Vol.190 SEALDsデモ参加 国会前スピーチ

 みなさん今晩は。京都から参りました、岡野八代と申します。

 わたしは、安倍晋三氏が2012年の自民党総裁選から掲げ始めた、憲法第96条先行改憲案という考えに反対し、それ以降、京都で京都96条の会を主催してきました。大変小さな会ですが、二月に一度ほど、市民の方々と憲法の歴史、意義、そして立憲主義について考える会を開催しています。

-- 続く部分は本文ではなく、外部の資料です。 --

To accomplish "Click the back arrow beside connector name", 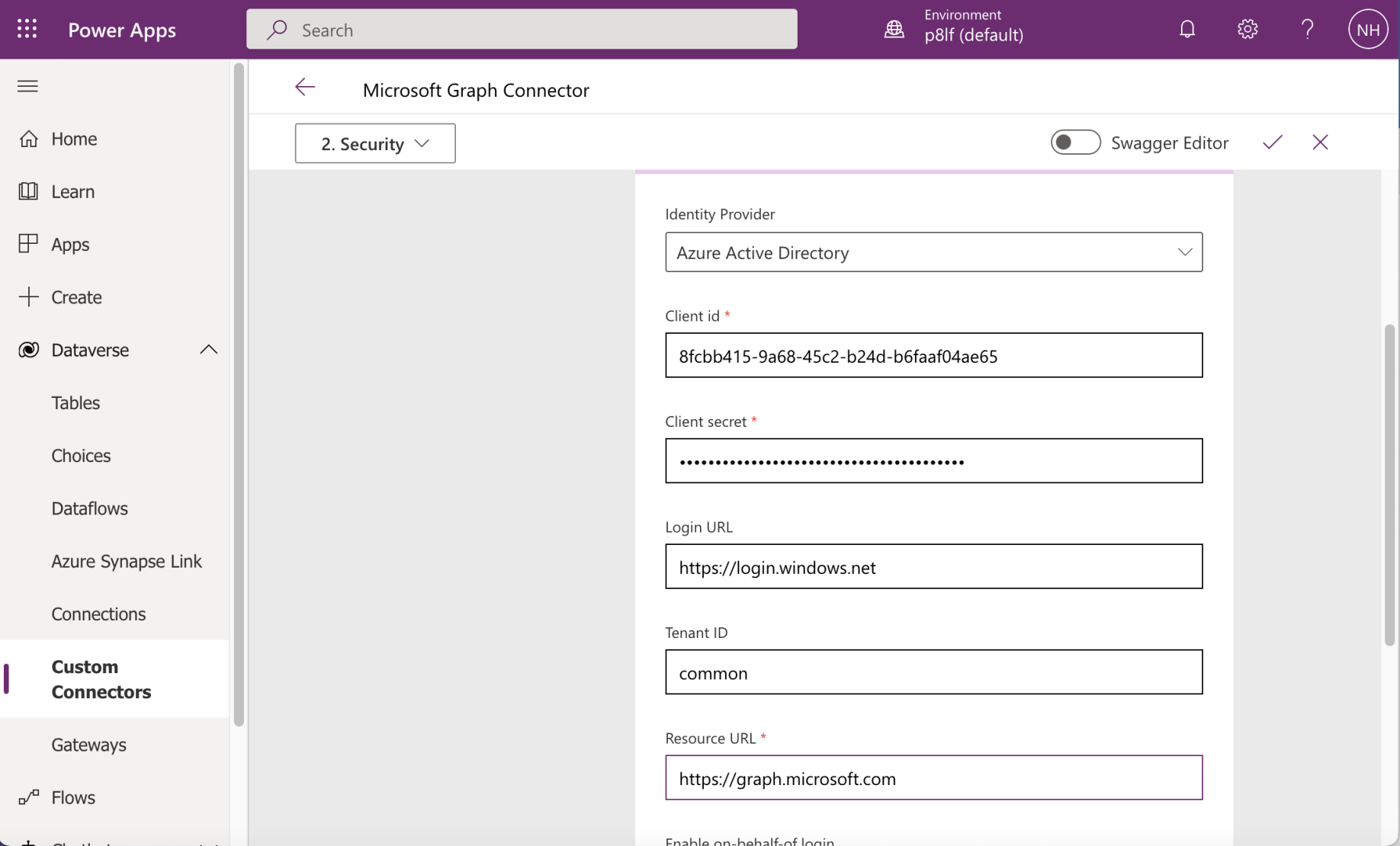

 その際、どうやって多くの市民の方に関心をもってもらうか、これまで憲法について関心のない層に、どのように訴えるのかが大きな悩みでした。その意味で、こうして多くの人に訴えかけ、魅力あるデモを始め、運動を広げているSEALDs のみなさんには、心より敬意と連帯の気持ちをお伝えしたいと思います。

 また、関西からも多くの方からエールを言付かってきました。わたしもみなさんの運動から、多くの力と励ましを受けているように感じています。こうした多くの市民が反対し、不安に思い、立ち上がっているにもかかわらず、安倍内閣は、明らかに違憲の戦争法案を通そうとしています。国会議員の数、そして80時間という審議の時間をもって、審議は尽くされたと言い放ちます。

 内容を伴わない、本質を問うことなく、数や時間といった量の多さで、法律を、しかも違憲の法律を通そうとする、安倍政権のやり方こそが、彼らが立憲主義とはなにかを、理解していないことを明らかにしています。

 立憲主義が守ろうとしているものはなにか。立憲主義の価値とはなにか。それは、わたしたち一人ひとりに備わった尊厳、憲法13条で最大限保障されている、個人の価値、自由、そして幸せを夢見て追求する権利です。

 それは、数の力はいうまでもなく、誰も侵しえない、究極の価値です。ですから、立憲主義の下では、個人の尊厳を守るためにこそ、国家は存在しています。決してその逆、つまり国家のために個人があるのではありません。

 わたしは、現在、立憲主義を破壊するために提出された法案が、戦争法案であることには、一種の必然性があると考えています。つまり、戦争を準備する国は、そもそも立憲主義には相容れないと考えているからです。戦争する国は、立憲主義を必ず破壊する。そのことを考えるために、一つだけ具体的な話をさせてください。

 わたしは、2002年の9.11同時多発テロ以後、1年たったアメリカ、ワールドトレードセンターのあったマンハッタンに1年半滞在していました。

 当時、アフガニスタン攻撃を始めたブッシュ政権に、マンハッタンの市民の多くは反対し、今日のわたしたちのようにデモを行っていました。わたしは、take back the future 「未来を取戻せ!」という女性たちが、中心となって立ち上げたグループのなかで、反戦デモに参加していました。

 なぜ、9.11同時多発テロの被害にあったマンハッタンの市民は、ブッシュ政権の武力行使に反対していたのでしょうか? その理由は、三つあります。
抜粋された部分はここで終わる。